Com esse currículo, Laurita Vaz prova que chegar ao lugar almejado é possível, desde que se dedique a seus objetivos. Segundo ela, o primeiro e principal obstáculo é vencer seus próprios medos e se livrar das limitações que parte da sociedade insiste em criar. Segundo ela, é sempre um grande desafio desenvolver uma carreira de sucesso profissional e, ao mesmo tempo, dar conta de todas as outras obrigações ou atribuições que tradicionalmente a sociedade ainda espera da mulher que precisa ser boa esposa, ótima mãe, excelente dona de casa, além de todo o mais. “A família, por isso, precisa estar bastante harmônica para entender essa mudança de papéis e a maior participação da mulher no mercado de trabalho, o que enseja, necessariamente, também, maior integração dos homens nas demais tarefas do dia a dia”, ressaltou Laurita.
A experiência de ter sido a primeira mulher a presidir o STJ foi, para Laurita Vaz, desafiadora e gratificante. “Para qualquer um, administrar o tribunal superior que mais julga no mundo, com aproximadamente 5 mil trabalhadores, entre servidores e terceirizados, não é tarefa fácil”. No entanto, ter sido a primeira mulher a presidir o STJ teve um brilho e, também, uma carga a mais. Durante sua gestão, na composição dos cargos de direção, deu oportunidade para várias mulheres do quadro de servidores, não pelo simples fato da questão de gênero, mas, conforme salientou a ministra, pelas suas reconhecidas competências. “Tive uma diretora-geral à frente da administração e mais da metade das secretarias e assessorias chefiadas por mulheres. No meu biênio, realizamos vários avanços, provando a capacidade laboral das mulheres, que reforçam o preparadíssimo quadro de funcionário do STJ”, frisou.

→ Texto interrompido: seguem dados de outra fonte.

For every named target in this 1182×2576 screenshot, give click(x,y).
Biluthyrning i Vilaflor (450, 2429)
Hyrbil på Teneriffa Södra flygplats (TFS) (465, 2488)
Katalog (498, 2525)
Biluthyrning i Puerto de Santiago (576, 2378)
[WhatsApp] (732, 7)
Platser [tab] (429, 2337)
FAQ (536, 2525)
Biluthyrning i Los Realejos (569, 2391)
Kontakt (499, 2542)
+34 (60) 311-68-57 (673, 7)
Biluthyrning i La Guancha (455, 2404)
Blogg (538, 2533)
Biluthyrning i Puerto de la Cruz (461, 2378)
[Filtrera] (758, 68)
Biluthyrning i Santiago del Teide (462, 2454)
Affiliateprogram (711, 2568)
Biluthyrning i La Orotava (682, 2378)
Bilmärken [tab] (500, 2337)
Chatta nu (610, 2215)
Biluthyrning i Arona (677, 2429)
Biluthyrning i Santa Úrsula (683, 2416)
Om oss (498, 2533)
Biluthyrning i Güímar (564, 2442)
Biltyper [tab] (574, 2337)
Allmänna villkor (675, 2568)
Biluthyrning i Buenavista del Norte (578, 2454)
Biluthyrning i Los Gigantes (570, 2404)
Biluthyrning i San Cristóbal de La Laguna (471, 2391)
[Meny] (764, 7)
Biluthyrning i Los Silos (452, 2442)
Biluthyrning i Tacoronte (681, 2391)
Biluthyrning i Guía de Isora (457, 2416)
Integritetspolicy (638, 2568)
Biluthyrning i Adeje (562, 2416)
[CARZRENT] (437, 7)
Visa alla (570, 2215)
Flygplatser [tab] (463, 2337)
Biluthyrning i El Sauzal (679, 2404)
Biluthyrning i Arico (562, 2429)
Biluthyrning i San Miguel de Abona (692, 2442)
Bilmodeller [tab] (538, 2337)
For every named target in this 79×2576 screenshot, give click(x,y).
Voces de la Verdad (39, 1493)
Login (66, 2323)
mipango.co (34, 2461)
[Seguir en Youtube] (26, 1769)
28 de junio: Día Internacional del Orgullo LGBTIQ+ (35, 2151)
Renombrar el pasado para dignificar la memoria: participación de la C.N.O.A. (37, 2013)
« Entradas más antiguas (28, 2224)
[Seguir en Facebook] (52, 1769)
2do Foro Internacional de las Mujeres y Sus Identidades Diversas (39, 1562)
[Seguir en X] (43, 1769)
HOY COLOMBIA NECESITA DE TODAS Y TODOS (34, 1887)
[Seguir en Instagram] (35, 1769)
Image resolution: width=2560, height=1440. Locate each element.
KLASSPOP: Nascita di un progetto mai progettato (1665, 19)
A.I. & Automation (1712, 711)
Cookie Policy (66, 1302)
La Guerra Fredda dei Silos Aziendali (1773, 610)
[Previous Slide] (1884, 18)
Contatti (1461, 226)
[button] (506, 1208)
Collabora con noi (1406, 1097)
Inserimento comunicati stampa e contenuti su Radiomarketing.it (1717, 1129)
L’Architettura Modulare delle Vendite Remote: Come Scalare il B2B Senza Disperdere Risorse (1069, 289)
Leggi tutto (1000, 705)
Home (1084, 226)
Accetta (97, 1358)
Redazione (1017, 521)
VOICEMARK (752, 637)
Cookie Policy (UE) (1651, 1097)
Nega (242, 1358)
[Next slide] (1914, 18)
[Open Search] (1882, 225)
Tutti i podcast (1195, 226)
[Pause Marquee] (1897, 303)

Os fatores, de acordo com Laurita, que contribuem para o crescimento da participação das mulheres, não só no STJ mas em todo mercado de trabalho são o estudo, a perseverança, a determinação e a força da mulher brasileira, que, segundo ela, não desiste nunca, que está sempre disposta a enfrentar e vencer as barreiras que lhes são impostas. “As mulheres estão à prova todos os dias. É tarefa diária demonstrar e reafirmar sua competência, além de serem submetidas a uma avaliação que costuma ser bem mais exigente do que para os colegas homens. Para as novas gerações, costumo dizer que o melhor incentivo vem do exemplo. Mais do que palavras, são as ações e as realizações que motivam os jovens”, pontuou.
Para a ministra Laurita Vaz, o tema do espaço da mulher na sociedade brasileira ainda merece muita atenção. Ela afirma que já perdeu as contas de quantas vezes foi chamada, em diferentes ocasiões, para falar sobre o papel da mulher, suas lutas e conquistas, dificuldades e desafios, “mas não se cansa de ressaltar a extrema importância de debater essas questões, ouvir as experiências daquelas que alcançaram seu sucesso profissional e pessoal, como forma de mostrar a todos e a todas, em especial para as novas gerações, que a jornada é dura, há muitos obstáculos, mas, quando se tem um ideal, a chegada sempre vale a pena.”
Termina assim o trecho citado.